Il settore produttivo
Un scelta quindi che fa discutere e che soprattutto rischia di mettere in ginocchio un settore produttivo che, stando ai dati forniti dall’associazione Imprenditori canapa Italia (Ici), è composto «da circa 3.000 aziende e oltre 10.000 operatori stabili, a cui si aggiungono altrettanti lavoratori stagionali. Il volume di affari generato supera i 500 milioni di euro annui e circa il 95% delle infiorescenze di canapa industriale prodotte in Italia è destinato all'esportazione, principalmente verso altri Paesi dell'Unione europea».
In tal senso anche la Corte di Cassazione si è più volte espressa contro l’equiparazione tra prodotti con concentrazione di Thc superiore o maggiore di 0,5% (0,6% come tolleranza tecnica per le coltivazioni secondo la legge del 2016), non avallando la comparazione.
L’ultima indicazione, non tramite sentenza, arriva dalla relazione n. 33/2025 da parte dell’Ufficio del Massimario e del Ruolo della Suprema Corte. Nella lettura tecnica del decreto Sicurezza, con specifico riferimento al già citato articolo 18, vengono rilevate possibili questioni di legittimità costituzionale, nonché profili di incompatibilità con il diritto dell’Unione europea.
A Brescia
E in questo quadro anche il settore bresciano rischia di scomparire. Per anni i produttori di canapa hanno usato la pianura Padana come epicentro dei loro business, a volte per produrre altre invece, in modo meno trasparente, per stabilirvi la sede legale. Adesso invece molte aziende hanno deciso di trasferire baracca e burattini, concentrando le produzioni fuori dall’Italia, con Spagna ed Est Europa tra le destinazioni privilegiate.
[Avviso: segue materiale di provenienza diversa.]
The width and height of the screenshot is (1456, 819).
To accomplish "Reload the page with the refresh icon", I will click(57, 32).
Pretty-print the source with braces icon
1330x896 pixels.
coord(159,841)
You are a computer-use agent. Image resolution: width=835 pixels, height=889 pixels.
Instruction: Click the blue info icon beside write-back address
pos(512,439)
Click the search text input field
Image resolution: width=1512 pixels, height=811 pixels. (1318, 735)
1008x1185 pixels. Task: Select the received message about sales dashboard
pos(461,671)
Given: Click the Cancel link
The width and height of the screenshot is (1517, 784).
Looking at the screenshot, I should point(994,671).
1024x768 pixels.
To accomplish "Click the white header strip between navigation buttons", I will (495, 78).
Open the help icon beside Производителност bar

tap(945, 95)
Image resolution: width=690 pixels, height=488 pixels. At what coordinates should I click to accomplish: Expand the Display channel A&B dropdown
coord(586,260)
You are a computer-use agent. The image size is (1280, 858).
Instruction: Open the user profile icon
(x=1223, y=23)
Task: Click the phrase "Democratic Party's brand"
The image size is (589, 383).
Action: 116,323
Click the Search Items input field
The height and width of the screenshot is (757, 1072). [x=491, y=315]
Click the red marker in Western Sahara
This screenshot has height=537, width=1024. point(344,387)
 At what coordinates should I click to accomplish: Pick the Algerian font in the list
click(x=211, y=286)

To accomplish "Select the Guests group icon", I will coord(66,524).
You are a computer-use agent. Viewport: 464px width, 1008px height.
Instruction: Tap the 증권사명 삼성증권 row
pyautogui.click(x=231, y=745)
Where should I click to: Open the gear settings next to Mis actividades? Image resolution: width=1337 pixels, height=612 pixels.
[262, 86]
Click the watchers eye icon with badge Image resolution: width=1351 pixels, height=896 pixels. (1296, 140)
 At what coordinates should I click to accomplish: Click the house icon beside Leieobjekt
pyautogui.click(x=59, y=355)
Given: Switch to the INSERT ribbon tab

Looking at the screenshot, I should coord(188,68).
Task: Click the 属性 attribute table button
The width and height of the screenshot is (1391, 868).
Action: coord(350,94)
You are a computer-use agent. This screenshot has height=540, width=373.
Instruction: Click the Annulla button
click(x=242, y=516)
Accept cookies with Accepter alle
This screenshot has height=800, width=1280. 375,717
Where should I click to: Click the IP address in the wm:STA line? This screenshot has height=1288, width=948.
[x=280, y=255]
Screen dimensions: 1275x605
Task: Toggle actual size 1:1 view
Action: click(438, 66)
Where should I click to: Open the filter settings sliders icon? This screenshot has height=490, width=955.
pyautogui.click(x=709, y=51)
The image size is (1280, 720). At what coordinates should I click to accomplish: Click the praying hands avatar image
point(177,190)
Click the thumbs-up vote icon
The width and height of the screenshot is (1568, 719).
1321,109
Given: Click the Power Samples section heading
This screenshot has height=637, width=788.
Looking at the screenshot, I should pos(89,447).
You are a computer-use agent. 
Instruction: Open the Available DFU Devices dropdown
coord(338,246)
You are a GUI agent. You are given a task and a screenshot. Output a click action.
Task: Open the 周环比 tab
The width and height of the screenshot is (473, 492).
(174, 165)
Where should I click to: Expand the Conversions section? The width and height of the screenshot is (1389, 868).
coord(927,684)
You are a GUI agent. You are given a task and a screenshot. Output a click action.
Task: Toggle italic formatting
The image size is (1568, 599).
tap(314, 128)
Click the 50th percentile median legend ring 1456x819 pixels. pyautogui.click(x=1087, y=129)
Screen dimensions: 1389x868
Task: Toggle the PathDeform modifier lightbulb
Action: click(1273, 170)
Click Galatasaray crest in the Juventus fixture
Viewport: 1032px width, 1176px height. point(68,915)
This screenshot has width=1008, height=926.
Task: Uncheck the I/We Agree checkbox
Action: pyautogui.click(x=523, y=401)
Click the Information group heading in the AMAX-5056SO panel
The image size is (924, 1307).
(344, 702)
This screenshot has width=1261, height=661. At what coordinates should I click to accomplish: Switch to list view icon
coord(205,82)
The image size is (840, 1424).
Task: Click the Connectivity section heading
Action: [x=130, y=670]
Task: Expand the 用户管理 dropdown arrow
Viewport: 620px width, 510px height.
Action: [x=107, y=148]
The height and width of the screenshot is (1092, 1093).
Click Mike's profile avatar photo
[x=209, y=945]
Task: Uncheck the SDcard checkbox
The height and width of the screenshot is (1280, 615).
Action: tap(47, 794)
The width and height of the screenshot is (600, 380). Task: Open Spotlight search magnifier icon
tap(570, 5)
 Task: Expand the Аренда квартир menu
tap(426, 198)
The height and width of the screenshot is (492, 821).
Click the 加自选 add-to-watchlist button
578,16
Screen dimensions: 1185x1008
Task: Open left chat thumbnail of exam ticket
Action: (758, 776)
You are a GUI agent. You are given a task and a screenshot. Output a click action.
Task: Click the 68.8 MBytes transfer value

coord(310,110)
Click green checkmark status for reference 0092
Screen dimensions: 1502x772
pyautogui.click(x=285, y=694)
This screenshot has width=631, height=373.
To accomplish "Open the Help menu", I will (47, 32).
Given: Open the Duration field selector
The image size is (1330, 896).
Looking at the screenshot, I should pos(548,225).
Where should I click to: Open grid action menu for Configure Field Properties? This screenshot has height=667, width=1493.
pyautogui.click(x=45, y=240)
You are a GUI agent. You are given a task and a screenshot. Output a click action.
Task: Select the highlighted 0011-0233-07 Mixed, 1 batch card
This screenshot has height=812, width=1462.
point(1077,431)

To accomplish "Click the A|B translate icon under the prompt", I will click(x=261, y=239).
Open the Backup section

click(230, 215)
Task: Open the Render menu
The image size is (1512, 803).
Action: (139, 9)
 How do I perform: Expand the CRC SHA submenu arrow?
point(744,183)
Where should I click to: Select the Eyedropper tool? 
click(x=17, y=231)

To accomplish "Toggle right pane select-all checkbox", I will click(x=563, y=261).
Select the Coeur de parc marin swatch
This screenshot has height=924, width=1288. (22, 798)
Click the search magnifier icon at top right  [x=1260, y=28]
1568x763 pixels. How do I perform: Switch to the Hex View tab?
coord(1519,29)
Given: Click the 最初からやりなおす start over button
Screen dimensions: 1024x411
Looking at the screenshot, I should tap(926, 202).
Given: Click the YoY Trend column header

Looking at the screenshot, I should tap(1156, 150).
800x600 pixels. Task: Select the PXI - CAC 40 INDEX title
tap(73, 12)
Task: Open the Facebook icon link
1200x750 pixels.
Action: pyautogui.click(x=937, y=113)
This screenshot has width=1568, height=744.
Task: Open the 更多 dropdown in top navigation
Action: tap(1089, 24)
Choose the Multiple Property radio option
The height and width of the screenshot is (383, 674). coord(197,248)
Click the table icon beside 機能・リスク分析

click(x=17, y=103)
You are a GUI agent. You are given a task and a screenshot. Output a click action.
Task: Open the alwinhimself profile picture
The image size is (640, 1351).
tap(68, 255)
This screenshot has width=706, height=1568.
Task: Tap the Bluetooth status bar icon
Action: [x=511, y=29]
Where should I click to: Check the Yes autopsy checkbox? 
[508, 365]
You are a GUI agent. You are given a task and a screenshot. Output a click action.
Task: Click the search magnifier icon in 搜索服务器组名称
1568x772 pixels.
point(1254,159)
A dir poco incerto anche il destino dei tanti negozi fioriti in tutto quanto il Bresciano e destinati in modo specifico alla vendita di prodotti a base di cannabis light. «Moltissimi hanno già chiuso, altri commercianti come me tengono duro, nonostante problemi con consegne e spedizioni perché sappiamo di agire nella totale legalità - racconta un negoziante della città -. Non solo è assurda la decisione di vietare questi prodotti che sono leciti in tutta Europa, è legalmente discutibile e ingiusto: tante persone hanno aperto delle attività che rappresentano la loro vita e che garantiscono lo stipendio. Come si può di chiudere tutto da un giorno all’altro?».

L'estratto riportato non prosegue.